African telecoms providers have stepped up the rollout of content delivery networks (CDNs), allowing faster access to key web resources as well as lower latencies, according to infrastructure firm SEACOM.
The company said this will mark the next phase in the development of Africa’s internet infrastructure that will see more content and services brought closer to end-users.
“Over the past six years, we have seen a great deal of activity in Africa’s telecom market as providers have invested in infrastructure such as carrier-neutral data centres, open peering internet exchange points, national and regional fibre links and submarine cables,” said Mark Tinka, head of engineering at SEACOM.
“The next step will be to host more content within Africa rather than in Europe and the US – 90 per cent of African internet content is hosted outside the continent today. We’d like to see that figure reversed so that 80 or 90 per cent of content is hosted within Africa.”
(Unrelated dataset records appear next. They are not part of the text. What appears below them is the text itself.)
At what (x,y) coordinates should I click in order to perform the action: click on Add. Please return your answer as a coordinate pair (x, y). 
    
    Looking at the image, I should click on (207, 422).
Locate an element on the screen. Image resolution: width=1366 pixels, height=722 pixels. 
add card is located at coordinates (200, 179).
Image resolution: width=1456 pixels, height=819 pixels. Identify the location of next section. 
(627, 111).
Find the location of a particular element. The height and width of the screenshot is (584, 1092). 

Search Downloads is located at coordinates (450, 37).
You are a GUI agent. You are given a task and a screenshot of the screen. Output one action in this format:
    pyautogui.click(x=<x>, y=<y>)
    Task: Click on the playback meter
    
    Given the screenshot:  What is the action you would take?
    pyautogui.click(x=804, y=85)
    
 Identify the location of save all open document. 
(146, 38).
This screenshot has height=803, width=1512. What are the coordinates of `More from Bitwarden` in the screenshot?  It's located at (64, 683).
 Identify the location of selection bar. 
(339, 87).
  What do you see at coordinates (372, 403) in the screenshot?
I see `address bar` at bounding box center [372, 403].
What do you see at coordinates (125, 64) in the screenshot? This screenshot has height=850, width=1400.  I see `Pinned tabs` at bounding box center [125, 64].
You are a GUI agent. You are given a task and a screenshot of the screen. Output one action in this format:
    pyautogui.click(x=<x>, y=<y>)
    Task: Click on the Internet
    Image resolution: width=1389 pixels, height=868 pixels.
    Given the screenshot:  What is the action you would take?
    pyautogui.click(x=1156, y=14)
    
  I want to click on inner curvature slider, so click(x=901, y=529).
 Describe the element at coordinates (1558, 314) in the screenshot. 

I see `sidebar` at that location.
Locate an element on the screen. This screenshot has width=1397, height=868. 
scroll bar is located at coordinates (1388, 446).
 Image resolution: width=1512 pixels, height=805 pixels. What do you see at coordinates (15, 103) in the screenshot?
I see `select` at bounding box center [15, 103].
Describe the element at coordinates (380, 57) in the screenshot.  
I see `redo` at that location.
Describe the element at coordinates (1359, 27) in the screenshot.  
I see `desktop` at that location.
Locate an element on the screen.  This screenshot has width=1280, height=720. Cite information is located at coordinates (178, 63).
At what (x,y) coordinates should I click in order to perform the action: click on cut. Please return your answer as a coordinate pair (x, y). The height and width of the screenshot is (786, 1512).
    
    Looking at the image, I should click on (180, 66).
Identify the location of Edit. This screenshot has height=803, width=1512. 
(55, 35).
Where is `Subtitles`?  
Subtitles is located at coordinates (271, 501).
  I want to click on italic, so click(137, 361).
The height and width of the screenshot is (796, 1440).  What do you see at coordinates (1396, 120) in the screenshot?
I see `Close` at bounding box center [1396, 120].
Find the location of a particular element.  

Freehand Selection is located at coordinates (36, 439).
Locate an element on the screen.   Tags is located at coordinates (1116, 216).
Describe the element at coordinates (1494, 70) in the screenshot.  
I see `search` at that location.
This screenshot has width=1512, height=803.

SEACOM, said it offers operators and networks the ability to use the content and caching nodes, allowing content to be brought closer to the end-user. These accelerate and optimise file downloads, video and music playback, software updates and other web content requested for by operators and Internet service providers connected to a telecom network.
“In addition to bringing content from American and European content owners closer to end-users, CDN’s will make it more viable for African content owners to host their content within the continent,” said Tinka.
“Many content owners currently host their content in Europe or the US because regional links between many African countries are of relatively poor quality. Now they can bring it back to Africa.”